Last Friday, the Texas Supreme Court, in Hoskins v. Hoskins, No. 15-0046, --- S.W.3d --- (Tex. May 20, 2016), ruled that an arbitration award may not be vacated under the Texas Arbitration Act (“TAA”) on grounds other than those specifically enumerated in the TAA, and in particular may not be vacated on common-law grounds or for the arbitrator’s manifest disregard for the law.
Hoskins involves siblings in a dispute over the family’s mineral holdings. Two brothers were ordered to arbitrate their dispute and one of the brothers later asked a trial court to vacate the arbitrator’s decision because of the arbitrator’s manifest disregard for the law and other grounds.
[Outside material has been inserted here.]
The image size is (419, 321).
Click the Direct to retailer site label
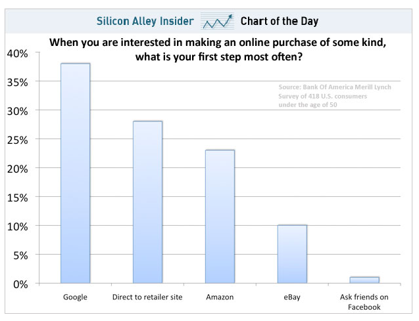(x=147, y=297)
The trial court confirmed the award. In the brother’s appeal to the Fourth Court of Appeals in San Antonio, he focused his arguments on the arbitrator’s alleged manifest disregard for the law. The Court of Appeals affirmed, holding that “manifest disregard is not a valid ground to vacate an arbitration award under the TAA….” --- S.W.3d ---, 2014 WL 5176384, at *4-5 (Tex.App.—San Antonio 2014). The Supreme Court of Texas granted the brother’s petition for review to resolve a split in the courts of appeals on whether the TAA permits vacatur of an arbitration award on common-law grounds not enumerated in the TAA. The Supreme Court noted several courts of appeals decisions between 2006 and 2014 falling on one side or the other of the argument.
The Court set out the relevant language of the TAA, noting that a court “shall confirm” an arbitration award unless grounds are offered for vacating, modifying or correcting an award based on corruption, fraud, partiality of the arbitrator, misconduct of the arbitrator, the arbitrators exceeding their powers, and the like.1
The Court concluded:
The statutory text could not be plainer: the trial court “shall confirm” an award unless vacatur is required under one of the enumerated grounds in section 171.088…. [T]he TAA leaves no room for courts to expand on those grounds, which do not include an arbitrator’s manifest disregard for the law.”2
The brother argued that Nafta Traders, Inc. v. Quinn, 339 S.W.3d 84 (Tex. 2011) supported his position. However, the Hoskins Court pointed out that the arbitration agreement in Nafta Traders expressly limited the powers of the arbitrator, stating that “the arbitrator does not have authority to (i) to render a decision which contains a reversible error of state or federal law, or (ii) to apply a cause of action or remedy not expressly provided for under existing state or federal law.”3 The Court concluded that the contracting parties in Nafta Traders agreed that the arbitrator could not render a decision that contained reversible error of state or federal law.4 The arbitrator’s issuance of an award containing reversible error exceeded his powers, which is a statutory ground for vacatur in the TAA.5 In Hoskins, however, the parties did not restrict the arbitrator’s authority in this way, and the Court made clear that the “manifest-disregard complaints” asserted in this case “cannot be characterized as assertions that the arbitrator exceeded his powers.”6
The Court summarized:
[T]he TAA mandates that, unless a statutory vacatur ground is offered, the court shall confirm the award…. [W]e may not rewrite or supplement a statue to overcome its perceived deficiencies. The parties signed an agreement to arbitrate under the TAA, and that agreement contained no limitations on the arbitrator’s authority beyond those enumerated in the statute.7
Texas Take Away
Hoskins is a significant decision in Texas because it makes clear that arbitration awards can be vacated under the TAA based only on the specific statutory grounds enumerated in the TAA. As Justice Willett’s concurring opinion notes, the law is not as clear where arbitration awards are governed by the FAA. In addition, while Hoskins repeats the holding from Nafta Traders that parties can contract for fuller judicial review in their arbitration agreements where the TAA governs, parties conducting business in Texas should remember that the U.S. Supreme Court held that parties cannot contract for fuller judicial review under the FAA. Hoskins therefore highlights the importance of determining whether the TAA or FAA applies to arbitration agreements.